%%
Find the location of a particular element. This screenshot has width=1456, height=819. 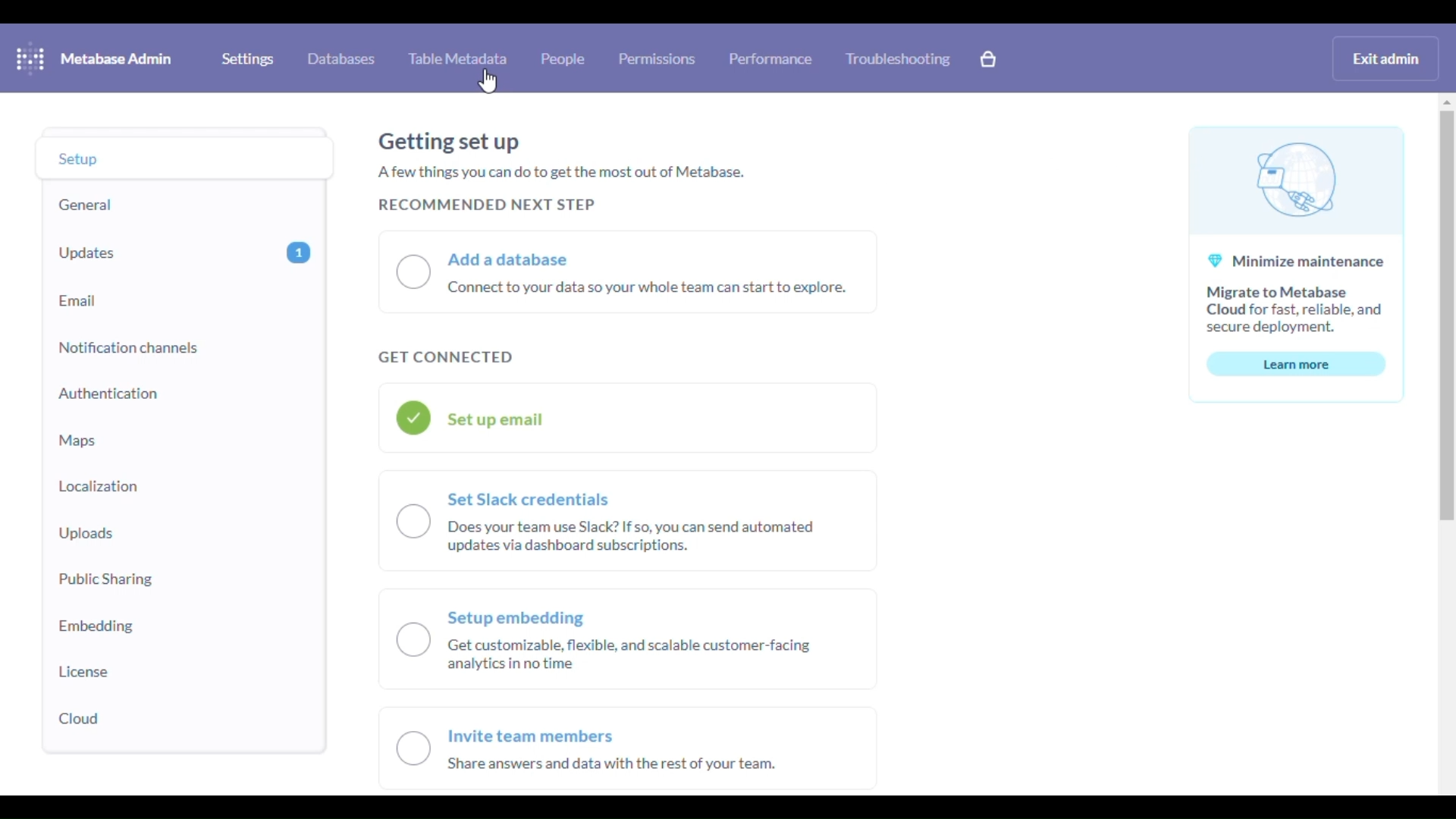

settings is located at coordinates (248, 59).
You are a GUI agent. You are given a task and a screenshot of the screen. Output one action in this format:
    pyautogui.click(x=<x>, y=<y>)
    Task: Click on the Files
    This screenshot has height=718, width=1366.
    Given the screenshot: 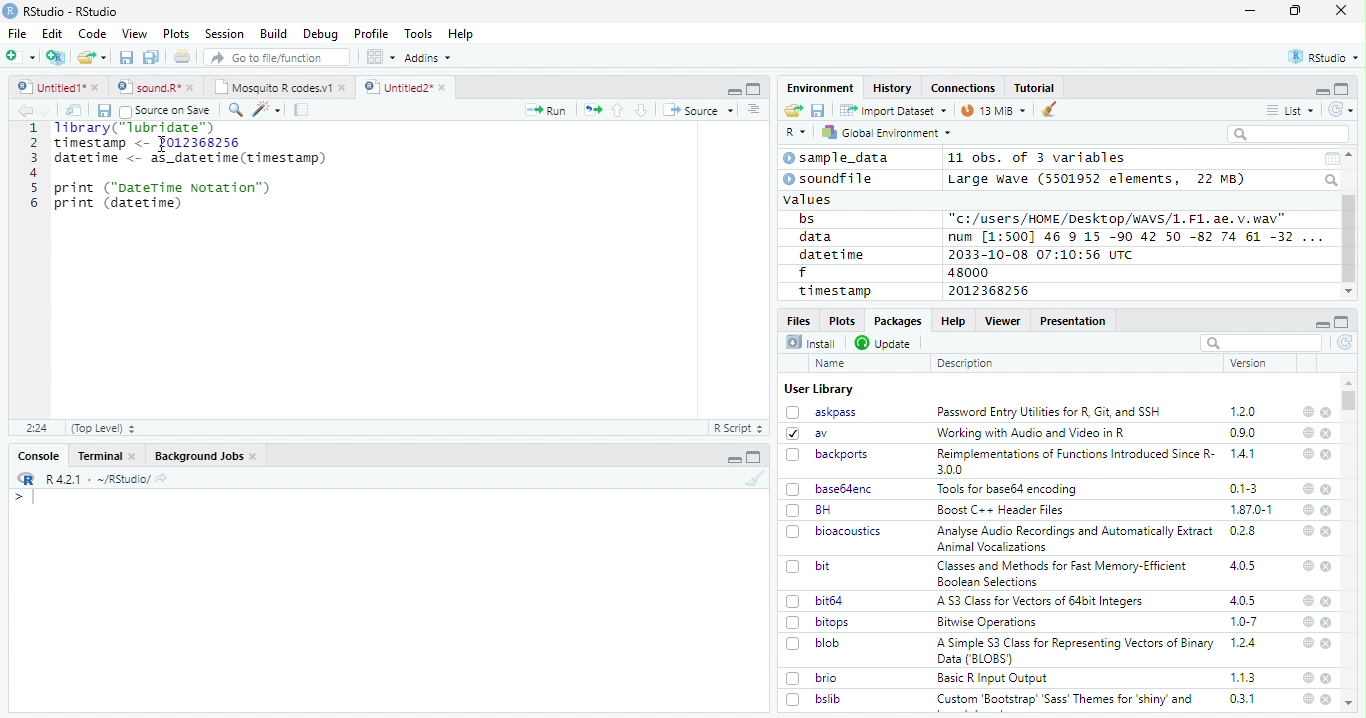 What is the action you would take?
    pyautogui.click(x=800, y=319)
    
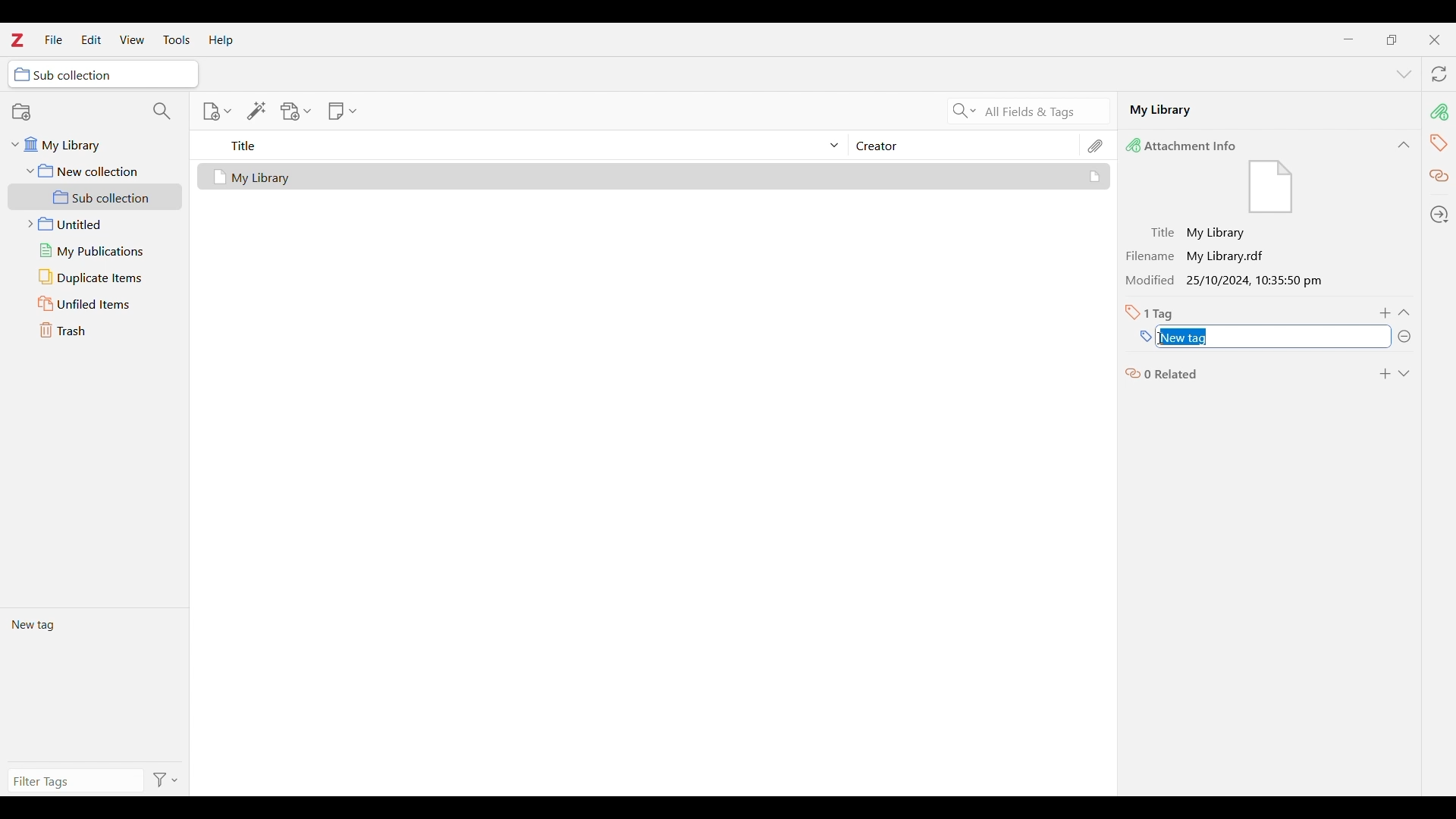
%%
[Task to complete]: Could you copy out, word for word, the stretch from the beginning of the items through the line containing "settings is located at coordinates (248, 59).", leaving out the pictures?

[Answer]:
Find the location of a particular element. This screenshot has width=1456, height=819. 

settings is located at coordinates (248, 59).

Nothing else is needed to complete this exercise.